• **Work instruction**
Rewrite the stretch from the line containing "Identify the location of data-label: 16." through the end of the items, swapping "screenshot" for "image" and keeping everything else the same. Leave the pictures out of your answer.

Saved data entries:
^^^^^^^^

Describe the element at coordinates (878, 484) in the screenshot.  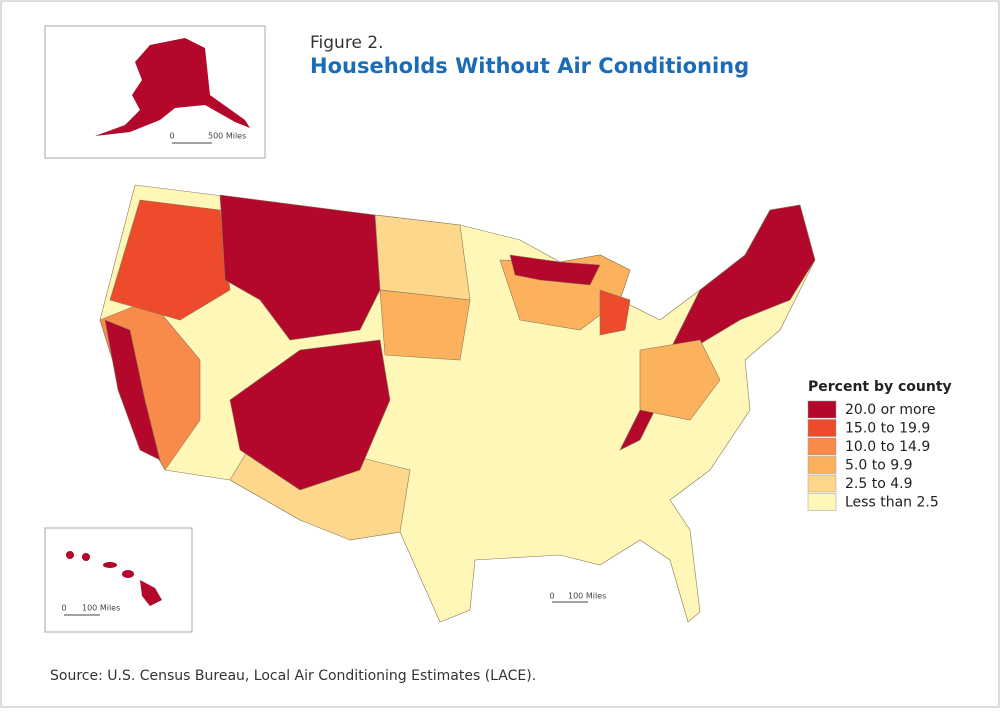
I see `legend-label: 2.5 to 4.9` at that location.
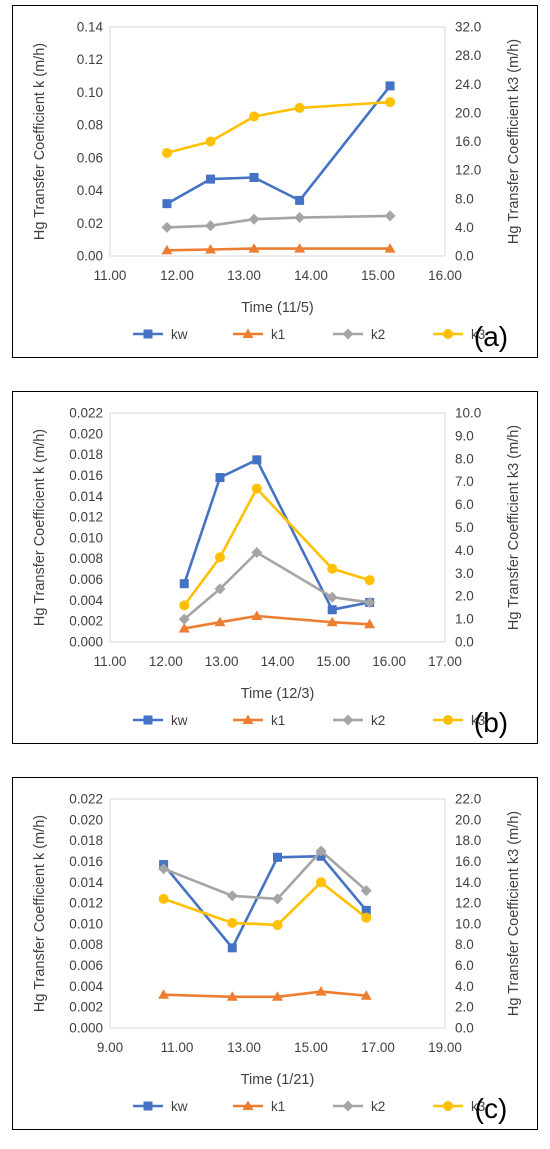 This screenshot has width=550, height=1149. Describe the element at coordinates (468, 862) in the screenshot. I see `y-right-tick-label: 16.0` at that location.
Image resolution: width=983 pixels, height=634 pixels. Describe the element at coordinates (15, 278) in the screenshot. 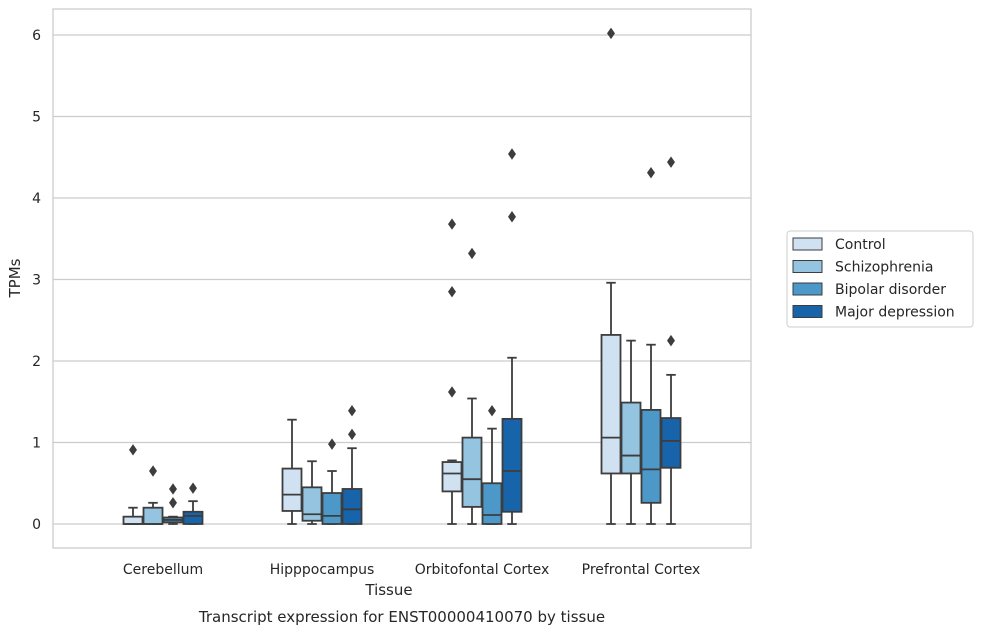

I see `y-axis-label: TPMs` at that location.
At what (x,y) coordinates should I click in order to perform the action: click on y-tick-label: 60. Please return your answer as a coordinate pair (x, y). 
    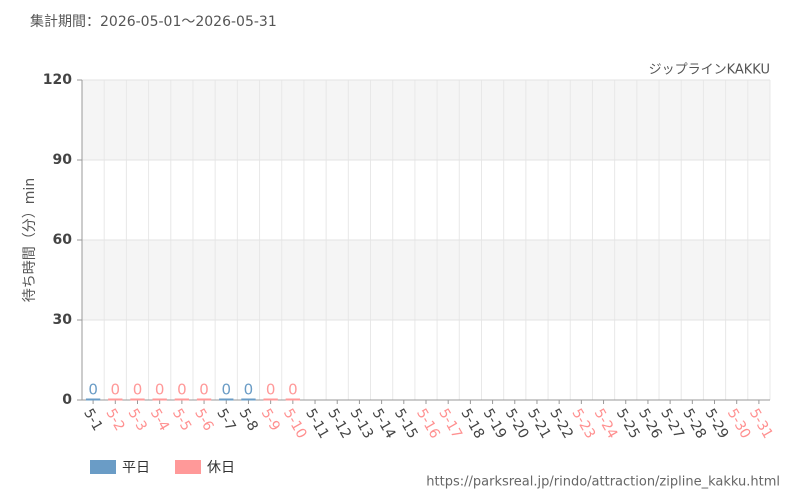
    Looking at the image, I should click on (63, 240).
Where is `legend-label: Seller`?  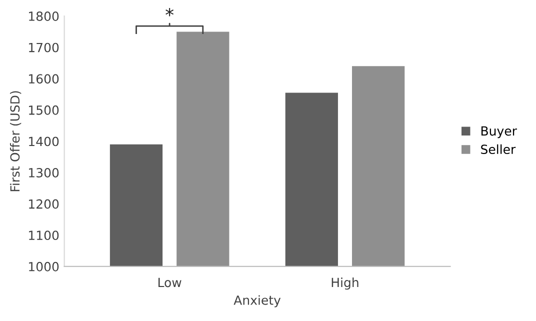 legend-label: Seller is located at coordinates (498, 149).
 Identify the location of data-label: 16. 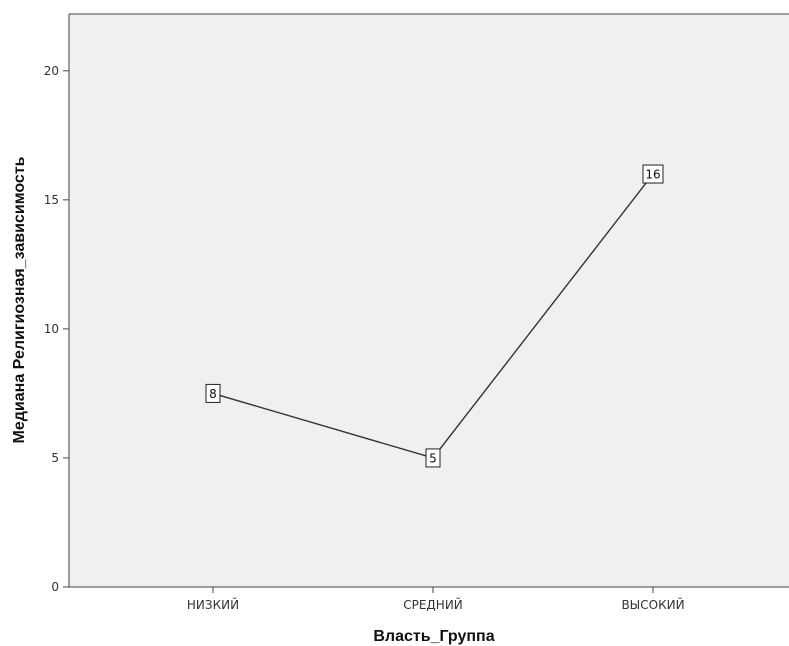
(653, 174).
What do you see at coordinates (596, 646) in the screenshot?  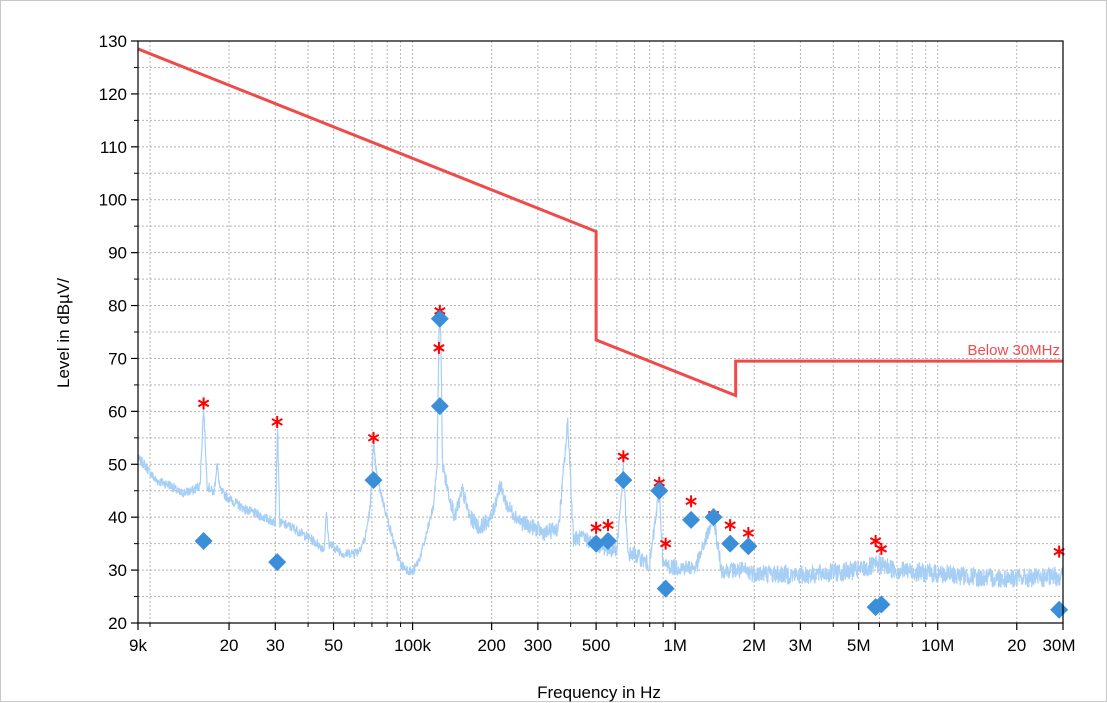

^^^^^^^^

• **Written answer**
 Identify the location of data-label: 16. 
(653, 174).
What do you see at coordinates (596, 646) in the image?  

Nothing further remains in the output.